Stored items
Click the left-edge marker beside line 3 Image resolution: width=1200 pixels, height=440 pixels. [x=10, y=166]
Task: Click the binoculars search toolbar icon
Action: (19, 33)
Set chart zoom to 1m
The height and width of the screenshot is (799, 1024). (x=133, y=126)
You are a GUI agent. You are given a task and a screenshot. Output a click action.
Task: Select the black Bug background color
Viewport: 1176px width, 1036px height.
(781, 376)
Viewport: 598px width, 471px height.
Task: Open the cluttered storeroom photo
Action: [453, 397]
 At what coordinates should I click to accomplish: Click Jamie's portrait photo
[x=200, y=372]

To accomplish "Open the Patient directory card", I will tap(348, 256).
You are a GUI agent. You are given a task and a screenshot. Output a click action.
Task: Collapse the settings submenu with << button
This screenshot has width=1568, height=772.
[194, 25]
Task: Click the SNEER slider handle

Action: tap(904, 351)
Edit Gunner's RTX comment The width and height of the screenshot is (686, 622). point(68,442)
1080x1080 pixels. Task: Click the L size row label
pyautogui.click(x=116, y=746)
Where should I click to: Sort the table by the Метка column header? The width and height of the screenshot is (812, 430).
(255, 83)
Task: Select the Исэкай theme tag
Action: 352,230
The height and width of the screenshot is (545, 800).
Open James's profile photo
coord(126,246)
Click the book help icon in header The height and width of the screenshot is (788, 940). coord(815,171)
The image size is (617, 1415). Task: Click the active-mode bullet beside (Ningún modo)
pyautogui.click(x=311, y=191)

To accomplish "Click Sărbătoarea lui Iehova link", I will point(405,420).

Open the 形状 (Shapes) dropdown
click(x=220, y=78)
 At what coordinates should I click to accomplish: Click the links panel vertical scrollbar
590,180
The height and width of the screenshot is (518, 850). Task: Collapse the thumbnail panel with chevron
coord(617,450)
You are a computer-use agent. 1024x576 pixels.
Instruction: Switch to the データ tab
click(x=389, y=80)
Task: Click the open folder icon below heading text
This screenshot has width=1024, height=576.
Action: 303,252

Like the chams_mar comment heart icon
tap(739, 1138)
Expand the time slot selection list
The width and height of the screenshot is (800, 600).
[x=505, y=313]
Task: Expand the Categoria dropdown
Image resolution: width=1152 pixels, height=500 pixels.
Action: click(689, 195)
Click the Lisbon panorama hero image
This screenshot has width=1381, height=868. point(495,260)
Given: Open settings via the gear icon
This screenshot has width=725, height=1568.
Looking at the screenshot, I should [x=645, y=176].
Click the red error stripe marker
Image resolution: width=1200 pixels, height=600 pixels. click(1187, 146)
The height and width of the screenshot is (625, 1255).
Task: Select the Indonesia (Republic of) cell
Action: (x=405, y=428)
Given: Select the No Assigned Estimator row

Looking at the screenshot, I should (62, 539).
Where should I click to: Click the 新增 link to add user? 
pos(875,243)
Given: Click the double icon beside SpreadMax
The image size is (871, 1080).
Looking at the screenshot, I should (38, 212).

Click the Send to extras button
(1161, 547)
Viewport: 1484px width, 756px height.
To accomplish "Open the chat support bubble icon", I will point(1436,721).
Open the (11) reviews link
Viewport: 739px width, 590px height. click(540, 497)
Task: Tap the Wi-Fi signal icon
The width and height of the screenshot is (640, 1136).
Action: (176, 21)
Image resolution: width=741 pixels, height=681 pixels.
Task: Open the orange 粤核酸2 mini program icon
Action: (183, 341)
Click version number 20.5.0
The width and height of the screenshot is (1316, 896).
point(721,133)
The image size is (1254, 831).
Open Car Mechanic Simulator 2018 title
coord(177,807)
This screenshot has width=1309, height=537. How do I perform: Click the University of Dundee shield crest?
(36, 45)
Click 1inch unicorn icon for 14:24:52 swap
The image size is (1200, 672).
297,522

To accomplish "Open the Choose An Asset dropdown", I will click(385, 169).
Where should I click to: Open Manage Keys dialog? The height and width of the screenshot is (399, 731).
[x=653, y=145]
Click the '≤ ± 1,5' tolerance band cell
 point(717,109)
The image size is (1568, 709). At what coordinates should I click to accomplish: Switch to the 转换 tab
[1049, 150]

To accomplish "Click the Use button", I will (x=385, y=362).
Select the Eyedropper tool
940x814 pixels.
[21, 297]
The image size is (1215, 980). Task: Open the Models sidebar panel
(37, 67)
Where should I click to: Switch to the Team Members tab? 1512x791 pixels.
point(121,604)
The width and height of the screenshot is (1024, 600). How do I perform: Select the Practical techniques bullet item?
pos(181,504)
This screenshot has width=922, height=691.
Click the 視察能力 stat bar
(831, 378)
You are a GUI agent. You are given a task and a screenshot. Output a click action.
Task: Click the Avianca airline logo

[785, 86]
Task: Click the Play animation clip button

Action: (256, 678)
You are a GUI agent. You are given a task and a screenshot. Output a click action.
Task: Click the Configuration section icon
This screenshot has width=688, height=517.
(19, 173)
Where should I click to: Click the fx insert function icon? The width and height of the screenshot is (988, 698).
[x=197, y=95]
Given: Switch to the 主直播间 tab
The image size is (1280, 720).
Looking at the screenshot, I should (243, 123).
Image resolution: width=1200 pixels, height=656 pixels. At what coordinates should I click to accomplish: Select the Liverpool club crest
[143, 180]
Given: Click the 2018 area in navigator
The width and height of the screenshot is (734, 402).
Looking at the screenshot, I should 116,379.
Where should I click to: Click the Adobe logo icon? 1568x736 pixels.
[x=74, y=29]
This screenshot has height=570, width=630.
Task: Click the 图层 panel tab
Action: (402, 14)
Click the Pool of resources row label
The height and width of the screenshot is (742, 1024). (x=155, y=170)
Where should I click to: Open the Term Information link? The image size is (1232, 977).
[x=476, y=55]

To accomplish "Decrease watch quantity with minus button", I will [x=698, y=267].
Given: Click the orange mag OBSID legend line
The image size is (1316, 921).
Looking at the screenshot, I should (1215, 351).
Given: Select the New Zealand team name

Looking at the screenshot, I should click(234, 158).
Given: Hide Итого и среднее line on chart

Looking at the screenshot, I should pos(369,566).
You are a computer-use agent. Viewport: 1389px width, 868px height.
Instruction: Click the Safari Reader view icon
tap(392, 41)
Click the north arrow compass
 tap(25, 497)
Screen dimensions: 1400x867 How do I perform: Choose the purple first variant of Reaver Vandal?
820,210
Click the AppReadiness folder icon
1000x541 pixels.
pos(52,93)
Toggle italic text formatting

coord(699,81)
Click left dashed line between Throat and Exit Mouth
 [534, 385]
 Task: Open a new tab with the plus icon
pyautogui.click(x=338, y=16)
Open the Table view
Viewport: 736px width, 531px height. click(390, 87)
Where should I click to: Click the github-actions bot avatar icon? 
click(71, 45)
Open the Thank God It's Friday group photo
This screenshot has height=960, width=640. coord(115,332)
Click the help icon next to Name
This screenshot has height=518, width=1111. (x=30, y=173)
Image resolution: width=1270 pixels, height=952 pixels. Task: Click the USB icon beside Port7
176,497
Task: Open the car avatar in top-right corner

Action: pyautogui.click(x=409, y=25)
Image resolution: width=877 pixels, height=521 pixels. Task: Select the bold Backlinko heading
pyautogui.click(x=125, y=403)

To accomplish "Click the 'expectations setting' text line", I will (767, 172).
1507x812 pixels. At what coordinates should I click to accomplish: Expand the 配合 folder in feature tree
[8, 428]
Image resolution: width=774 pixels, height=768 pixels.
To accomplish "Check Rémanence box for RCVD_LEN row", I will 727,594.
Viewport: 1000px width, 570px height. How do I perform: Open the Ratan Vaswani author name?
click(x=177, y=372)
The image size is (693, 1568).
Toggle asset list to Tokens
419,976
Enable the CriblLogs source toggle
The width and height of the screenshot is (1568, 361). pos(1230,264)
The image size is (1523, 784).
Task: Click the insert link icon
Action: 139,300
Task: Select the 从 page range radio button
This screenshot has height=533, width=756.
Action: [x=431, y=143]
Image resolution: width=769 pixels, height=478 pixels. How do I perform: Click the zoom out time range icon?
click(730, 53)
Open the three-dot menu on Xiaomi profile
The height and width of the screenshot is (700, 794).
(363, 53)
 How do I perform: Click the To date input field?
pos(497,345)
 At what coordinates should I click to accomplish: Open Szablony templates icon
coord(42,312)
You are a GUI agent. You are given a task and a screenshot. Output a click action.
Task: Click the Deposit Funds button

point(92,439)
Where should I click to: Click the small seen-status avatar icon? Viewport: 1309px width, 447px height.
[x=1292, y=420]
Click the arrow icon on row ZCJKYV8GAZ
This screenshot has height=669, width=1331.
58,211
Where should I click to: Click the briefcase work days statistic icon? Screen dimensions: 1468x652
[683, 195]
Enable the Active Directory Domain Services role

Work task: For every line above with the word "settings" in it, make a copy.

Exercise solution:
Task: Collapse the settings submenu with << button
Given: Open settings via the gear icon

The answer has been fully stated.